LincanLi98 / STG-Mamba

Official Implementation of STG-Mamba: Spatial-Temporal Graph Learning via Selective State Space Model.
144 stars 25 forks source link

CUDA out of memory #1

Open houchenfeng opened 4 months ago

houchenfeng commented 4 months ago

Impressive work!

While running the training code, I encountered a CUDA out of memory error.

Could you please advise on any settings that could reduce the memory requirements?

rginjapan commented 4 months ago

You can reduce the batch_size, default is 48.

leiershuai commented 4 months ago

I'm having the same issue, where the GPU memory keeps increasing until it exceeds it while training.

ohhhh2022 commented 4 months ago

me too. During the training process, the GPU memory will become higher and higher, and no matter what batchsize. Is there too much useless information during training that is not cleaned up in time?

LincanLi98 commented 4 months ago

Hi, I just run a quick test on a RTX 4090 (24GB) GPU. However, during the whole training session, I didn't encounter the problem you mentioned. The original work was trained on One A100 GPU. During the whole session, the monitored memory consumption is around 27%-37% of the total GPU memory. Here is the hardware which I just have tested on:  Cuda 11.3 GPU: RTX 4090(24GB) * 1 CPU: 12 vCPU Intel(R) Xeon(R) Platinum 8352V CPU @ 2.10GHz Memory: 90GB

Hope it can helps.

截屏2024-06-04 21 18 21
rginjapan commented 3 months ago

@flww213 @leiershuai @ohhhh2022 I also see the increasing VRAM during training... do you figure out the reason?

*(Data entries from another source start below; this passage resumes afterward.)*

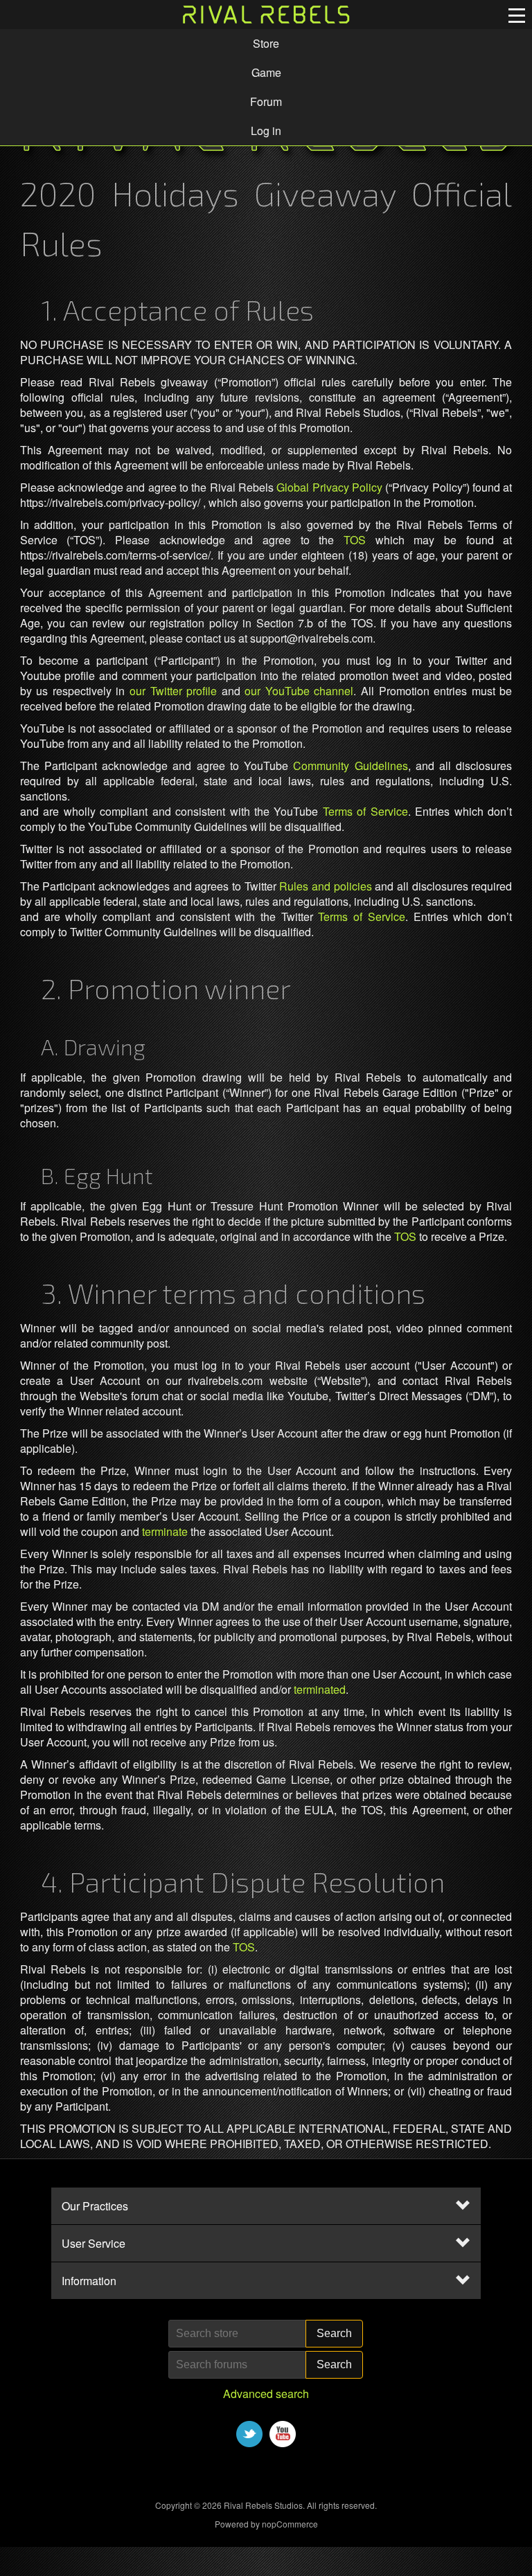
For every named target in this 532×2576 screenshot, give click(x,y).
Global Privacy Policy (329, 487)
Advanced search (266, 2393)
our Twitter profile (173, 691)
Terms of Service (365, 811)
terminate (165, 1531)
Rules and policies (325, 886)
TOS (355, 540)
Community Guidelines (350, 765)
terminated (320, 1689)
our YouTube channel (299, 691)
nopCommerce (290, 2524)
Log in (266, 130)
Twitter (249, 2434)
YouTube (282, 2434)
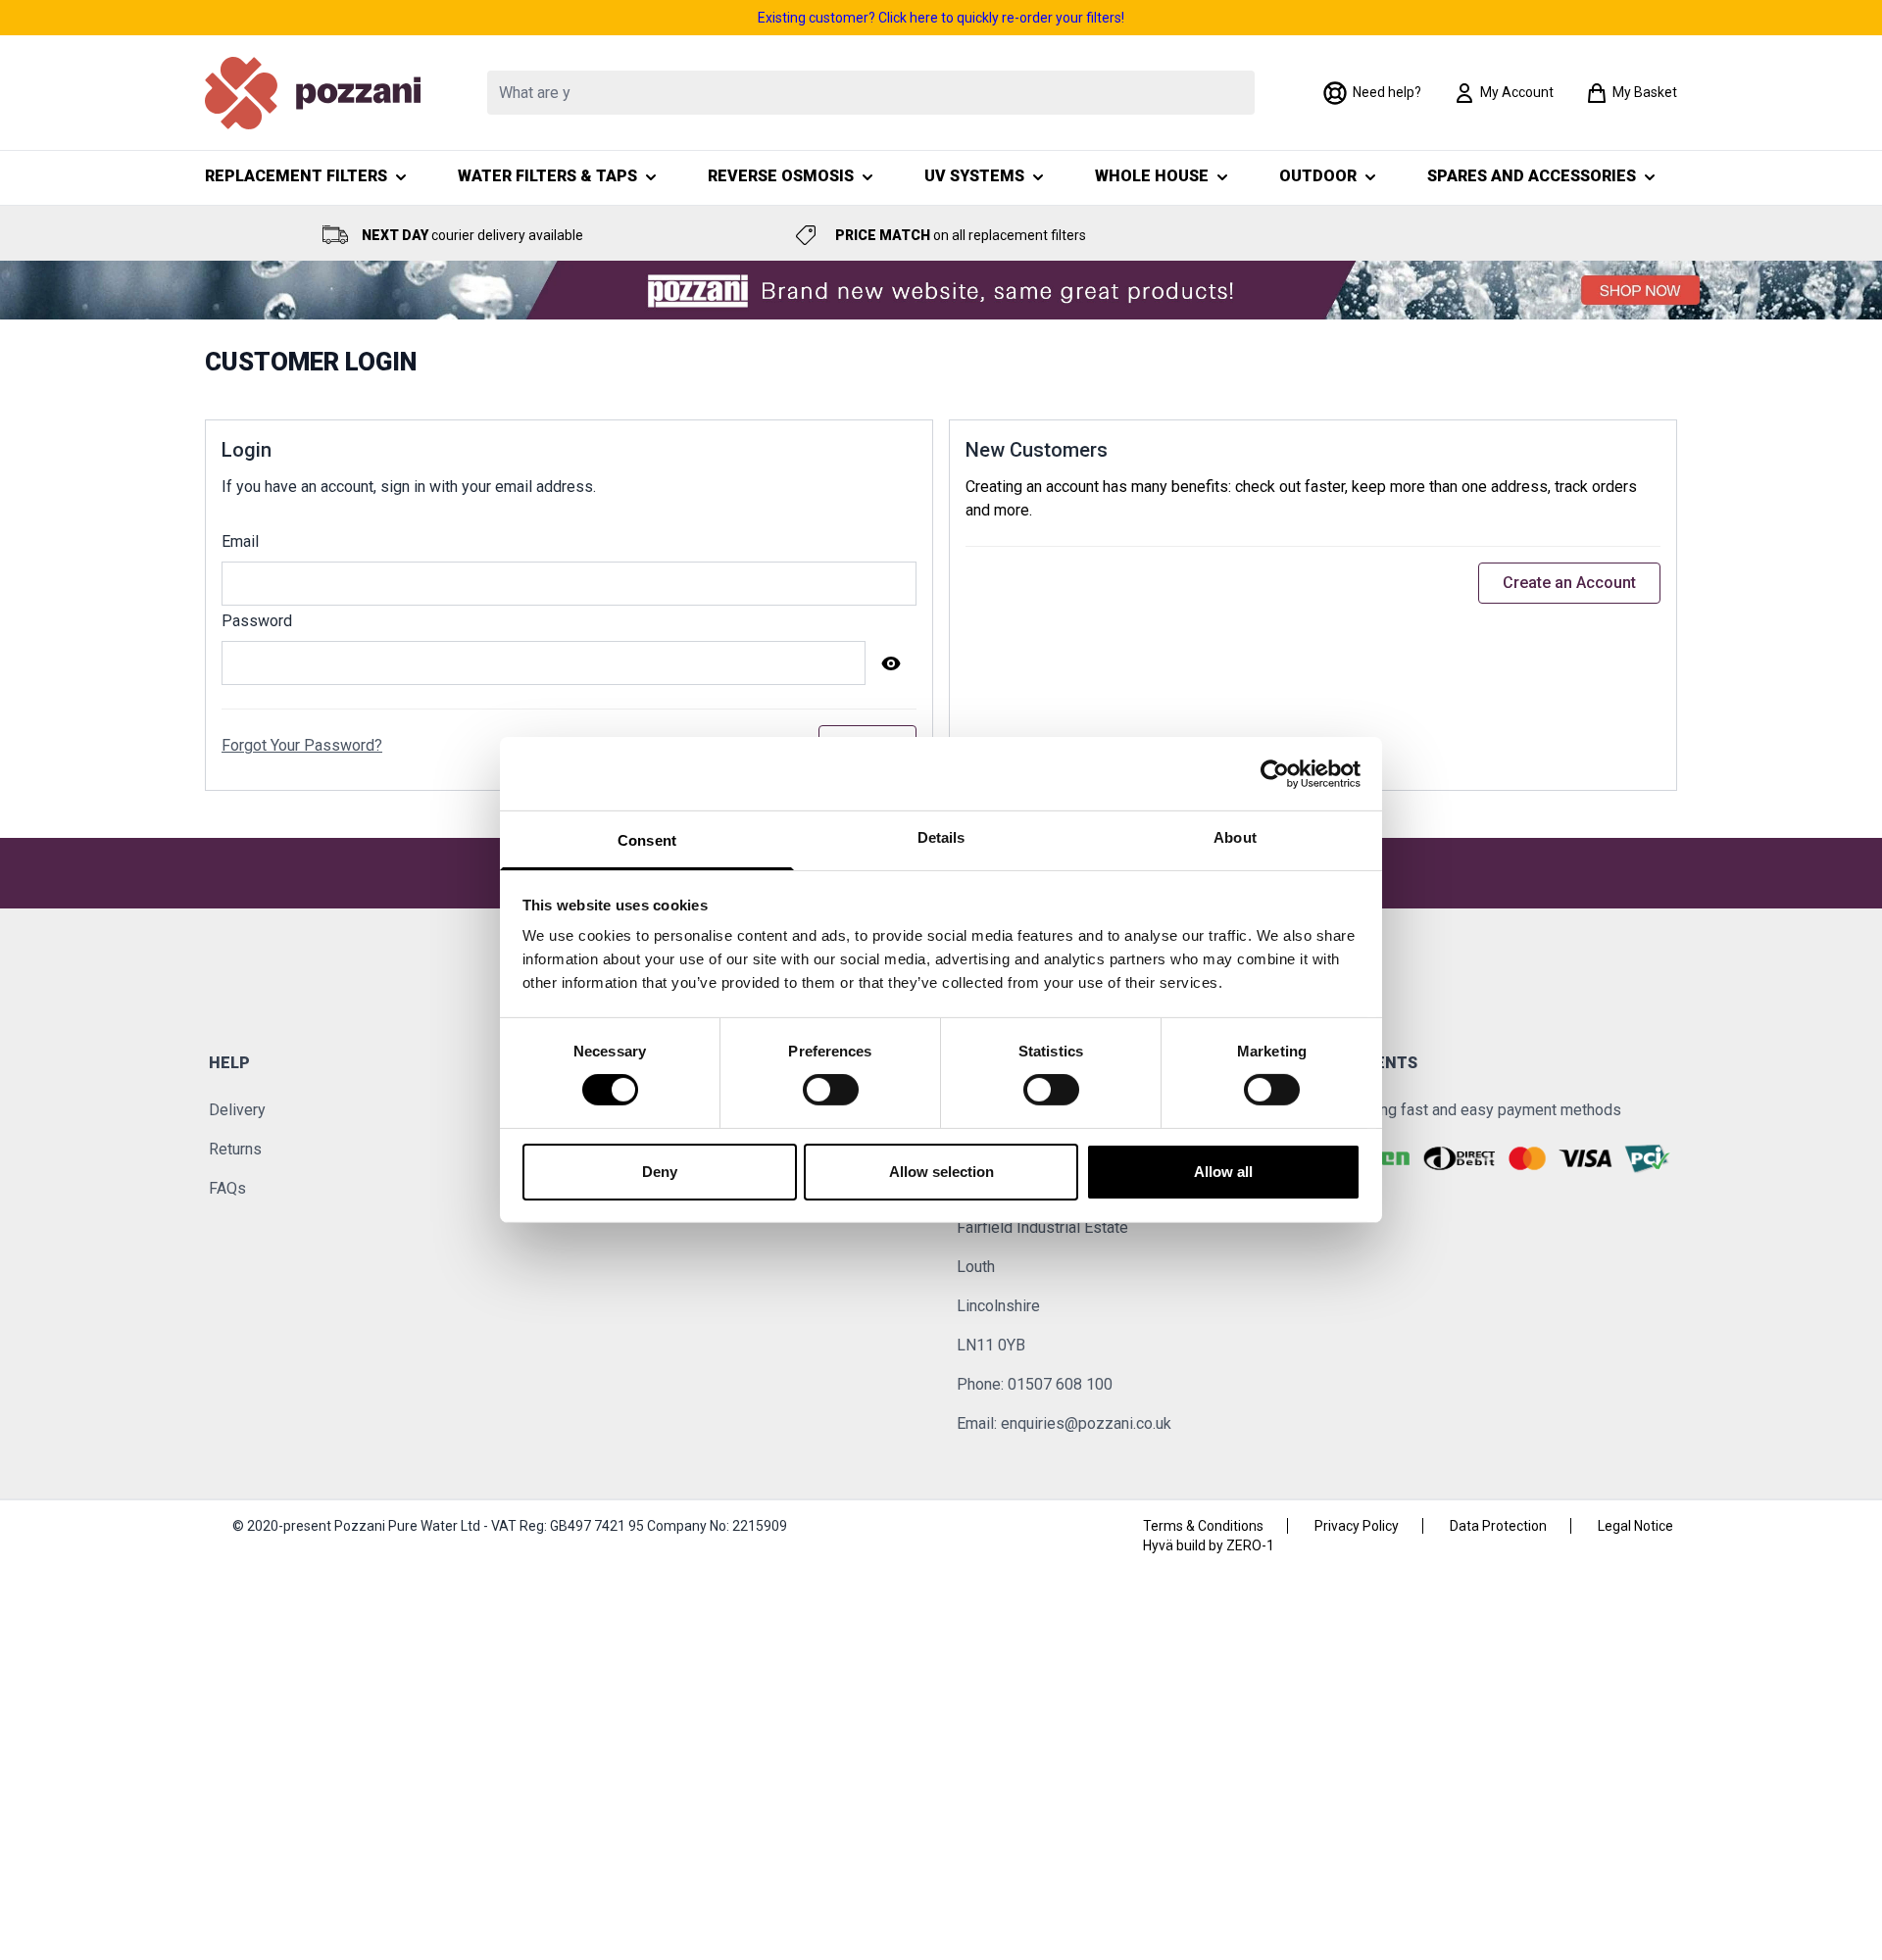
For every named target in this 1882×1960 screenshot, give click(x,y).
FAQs (227, 1188)
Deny (659, 1171)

ReedGAOOO commented 2 months ago

动画1 the cost of graphic processer memory gets higher and higher, and finally my 8gb 4060 laptop stopped at gen 129/199 QAQ then I tried to use cloud gpu for training, without shared gpu memory,3090 24gb died at gen 135/199, only a tiny progress than my 4060 laptop with 8gb+16gb (shared memory)